When Russian Prime Minister Vladimir Putin invited Western energy companies to help develop natural gas fields in Siberia's Yamal Peninsula in late September, many Western observers viewed it as an admission of defeat. After years of increasing state involvement in the upstream of the Russian hydrocarbon sector, a collapse in the price of oil had pushed Moscow to reconsider its adversarial relations with private investors -- foreign and domestic alike. While there is some truth to this interpretation, it ignores a more important narrative that emerged from the meeting at the Siberian frontier town of Salekhard about Russia's shifting attention toward liquefied natural gas (LNG).
Russia's natural gas resources form the backbone of its domestic economy and represent a major factor in its foreign policy.
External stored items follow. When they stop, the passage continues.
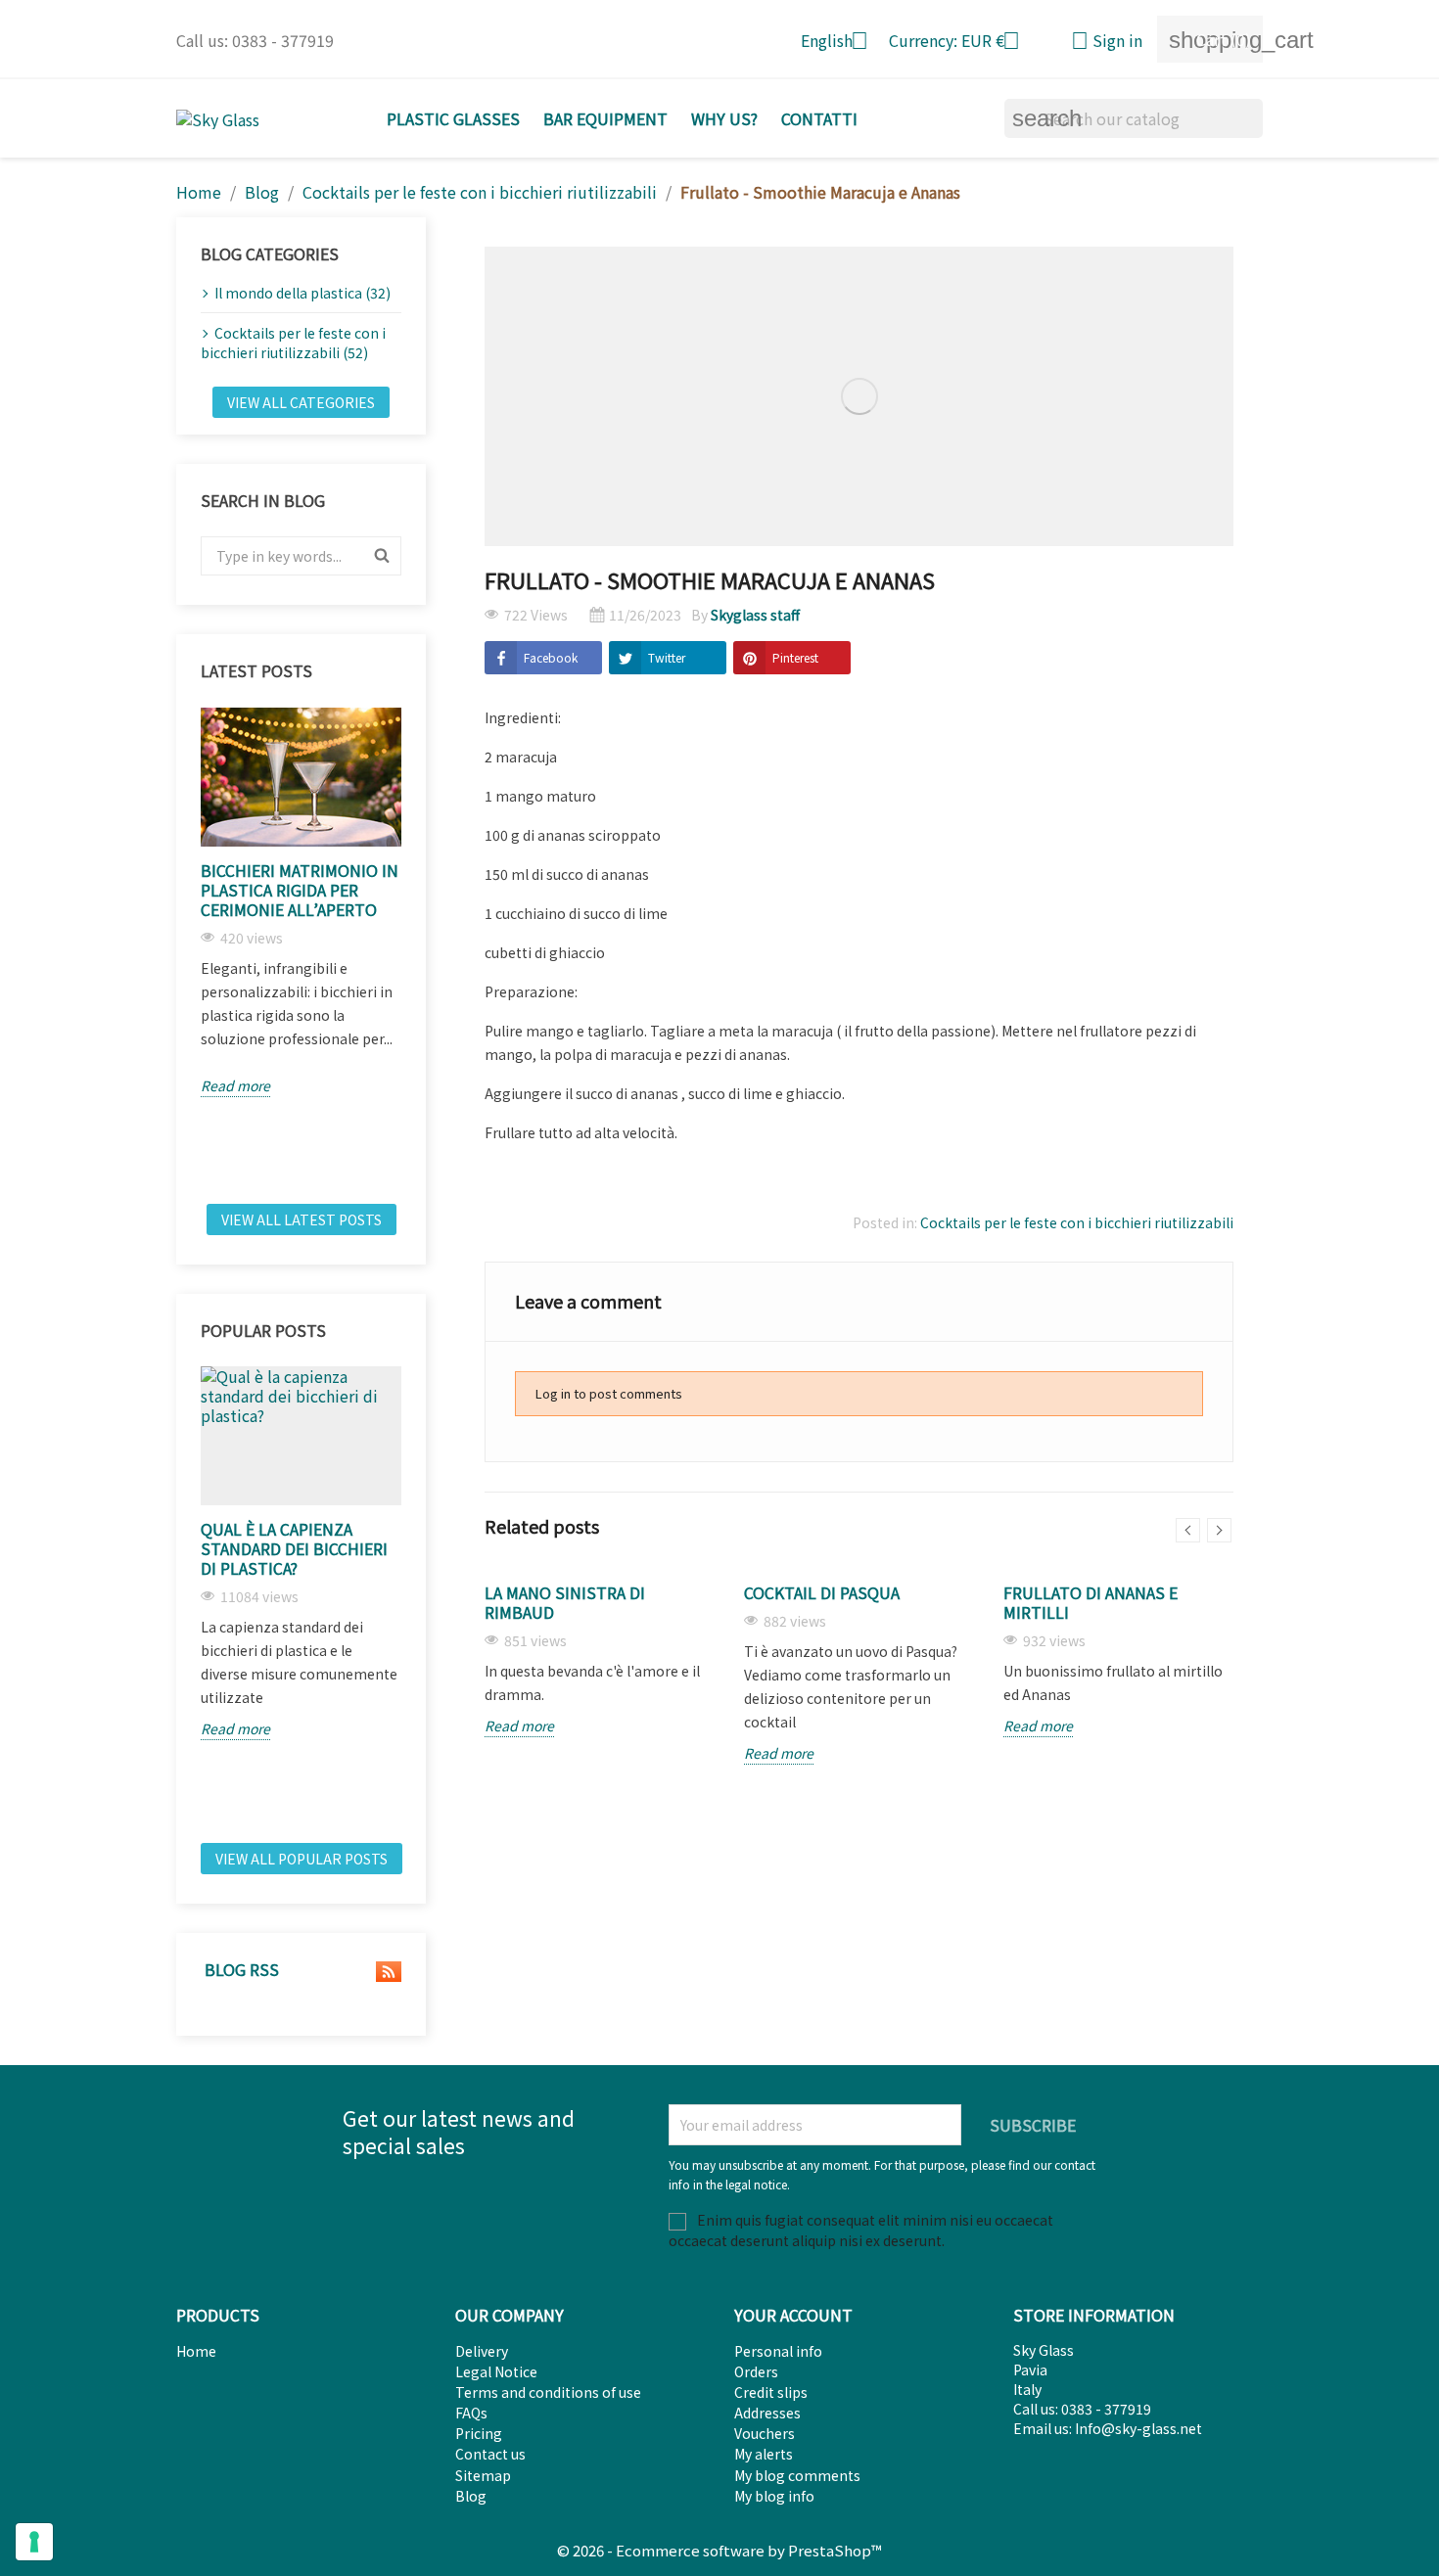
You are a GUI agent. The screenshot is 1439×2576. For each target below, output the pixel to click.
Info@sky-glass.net (1138, 2428)
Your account (793, 2314)
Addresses (767, 2412)
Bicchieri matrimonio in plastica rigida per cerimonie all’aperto (299, 889)
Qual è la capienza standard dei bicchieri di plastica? (294, 1548)
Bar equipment (605, 118)
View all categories (301, 402)
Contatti (819, 118)
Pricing (478, 2433)
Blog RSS (240, 1970)
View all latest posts (301, 1219)
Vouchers (764, 2433)
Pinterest (795, 657)
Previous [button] (189, 948)
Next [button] (413, 948)
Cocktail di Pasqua (822, 1592)
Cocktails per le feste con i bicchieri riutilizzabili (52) (293, 342)
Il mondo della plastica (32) (302, 292)
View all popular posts (301, 1858)
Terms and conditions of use (548, 2392)
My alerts (763, 2453)
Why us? (724, 118)
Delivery (481, 2351)
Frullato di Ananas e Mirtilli (1090, 1602)
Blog (471, 2496)
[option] (301, 902)
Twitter (666, 657)
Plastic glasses (453, 118)
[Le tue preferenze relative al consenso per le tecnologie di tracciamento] (34, 2541)
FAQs (471, 2412)
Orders (756, 2371)
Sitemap (483, 2475)
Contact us (490, 2453)
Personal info (778, 2351)
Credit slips (771, 2392)
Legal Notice (496, 2371)
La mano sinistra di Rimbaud (565, 1602)
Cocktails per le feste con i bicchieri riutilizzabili (1076, 1222)
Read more (235, 1085)
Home (196, 2351)
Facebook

With the world's largest natural gas reserves, Russia manages to both subsidize domestic gas consumption and export large quantities to Europe by way of pipelines. About one-fourth of EU gas demand is sourced from Russia, and individual countries in Central and Eastern Europe often source their entire gas demand from their eastern neighbor.
Because natural gas is just that -- a gas -- its transportation has long relied on pipelines, with long-term contracts fixing the amount sold and purchased, and the price indexed to that of oil. These contracts were initially justified by the enormous capital expenditures required to develop new gas fields and build expensive long-distance pipelines.